I knew my boss had been remodeling for the past three years and had seen some snapshots of his house, but I was still dwarfed by the life-sized dollhouse complete with animatronic holiday Disney figures occupying the generous house-length porch. I rang the doorbell and listened to a lot of panicked scrambling and calls of “Johhhhnn!!!” and “daaaaddddy!” as his wife and kids summoned him. He came to the door a bit surprised, and when I apologized for being a little early he exclaimed that I was “a LOT early!” From the kitchen, his wife called out an apology to me, that she had stuff on her face that would scare me and so wasn't coming out to greet me. I was shown into an immense living room with a 17-foot ceiling and a 12-foot Christmas tree, the largest I'd ever seen. An impressive train complete with playmobil passengers and operators circled the tree. I honestly didn't know where to look first, from the impressive fireplace separating this room from the foyer, to the buffet of unopened food, to the massive flatscreen television on which I was soon watching Jurassic Park with his seven-year-old son, a little man in a three-piece suit who spoke with more eloquence than I would at that age in describing the things he liked about the movie. He also pointed out the retractable movie screen hanging from the ceiling, and the projector mounted on the wall opposite.
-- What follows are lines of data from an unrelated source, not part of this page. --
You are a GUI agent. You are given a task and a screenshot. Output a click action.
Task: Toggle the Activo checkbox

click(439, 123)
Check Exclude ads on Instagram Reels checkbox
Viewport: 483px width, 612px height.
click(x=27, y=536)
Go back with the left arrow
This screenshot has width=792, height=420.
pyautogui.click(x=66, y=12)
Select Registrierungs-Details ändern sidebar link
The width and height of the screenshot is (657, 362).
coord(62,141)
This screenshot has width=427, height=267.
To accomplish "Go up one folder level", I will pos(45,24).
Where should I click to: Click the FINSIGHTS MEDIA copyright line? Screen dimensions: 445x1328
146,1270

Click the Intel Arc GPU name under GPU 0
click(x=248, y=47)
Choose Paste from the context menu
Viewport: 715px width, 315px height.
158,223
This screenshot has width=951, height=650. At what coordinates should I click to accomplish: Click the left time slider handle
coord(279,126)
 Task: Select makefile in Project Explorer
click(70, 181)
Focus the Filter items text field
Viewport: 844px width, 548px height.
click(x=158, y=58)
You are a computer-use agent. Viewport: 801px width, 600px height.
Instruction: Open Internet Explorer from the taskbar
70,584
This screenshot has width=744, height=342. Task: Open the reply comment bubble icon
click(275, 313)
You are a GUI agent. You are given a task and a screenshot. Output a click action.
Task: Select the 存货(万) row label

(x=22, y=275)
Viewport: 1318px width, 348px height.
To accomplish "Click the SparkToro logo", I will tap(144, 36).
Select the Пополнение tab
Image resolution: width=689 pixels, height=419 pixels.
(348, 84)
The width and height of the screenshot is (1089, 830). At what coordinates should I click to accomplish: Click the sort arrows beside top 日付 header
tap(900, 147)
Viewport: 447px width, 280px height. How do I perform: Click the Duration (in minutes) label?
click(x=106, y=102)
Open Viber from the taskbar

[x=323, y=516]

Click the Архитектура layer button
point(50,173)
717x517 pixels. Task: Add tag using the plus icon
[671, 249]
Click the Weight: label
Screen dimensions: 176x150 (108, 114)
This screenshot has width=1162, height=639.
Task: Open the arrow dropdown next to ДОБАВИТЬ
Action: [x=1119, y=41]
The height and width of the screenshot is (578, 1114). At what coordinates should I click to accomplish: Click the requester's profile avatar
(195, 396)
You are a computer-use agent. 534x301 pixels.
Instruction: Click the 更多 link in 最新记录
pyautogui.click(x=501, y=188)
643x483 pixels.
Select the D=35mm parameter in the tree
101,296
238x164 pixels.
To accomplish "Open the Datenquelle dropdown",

Eventually, I did get to meet his wife and other three children, and soon other guests were arriving. I had naively thought it would be a party simply for his coworkers, but friends from his wife's job were there as well as other assorted friends and family. It was impressive to hear him describe the changes they had made in the house, particularly the living room, and how he had subcontracted and designed the project himself. The home, built in the 1890s, had horsehair insulation at one point and the new beams running across the ceiling were covered with 100-year-old barn wood he had shipped from the South. The tour continued and we were shown his “playroom”, complete with a full-sized pool table, classic Coca-cola machine from when it only cost 10 cents, and seats from a baseball stadium as well as numerous golf awards and pennants. Dinner consisted of an amazing lasagna, as well as chicken, rice, bow-tie pasta and empanadas. Appetizers, prepared by his daughters, included meatballs, tortillas, and a dip they had baked using salsa and various cheeses. After dinner, I gladly joined in several games of pool for the next few hours, getting progressively better as the night wore on. I hadn't played pool since college and always enjoyed it, though never great at it. I didn't do too badly, and certainly didn't scratch. Once on a camping trip in college I struck the cueball with such force that it jumped on to the table of other players nearby, who ultimately decided on amusement over rage once they saw I was (fortunately) with some larger friends. After that incident, I'd have to do a lot worse to embarrass myself.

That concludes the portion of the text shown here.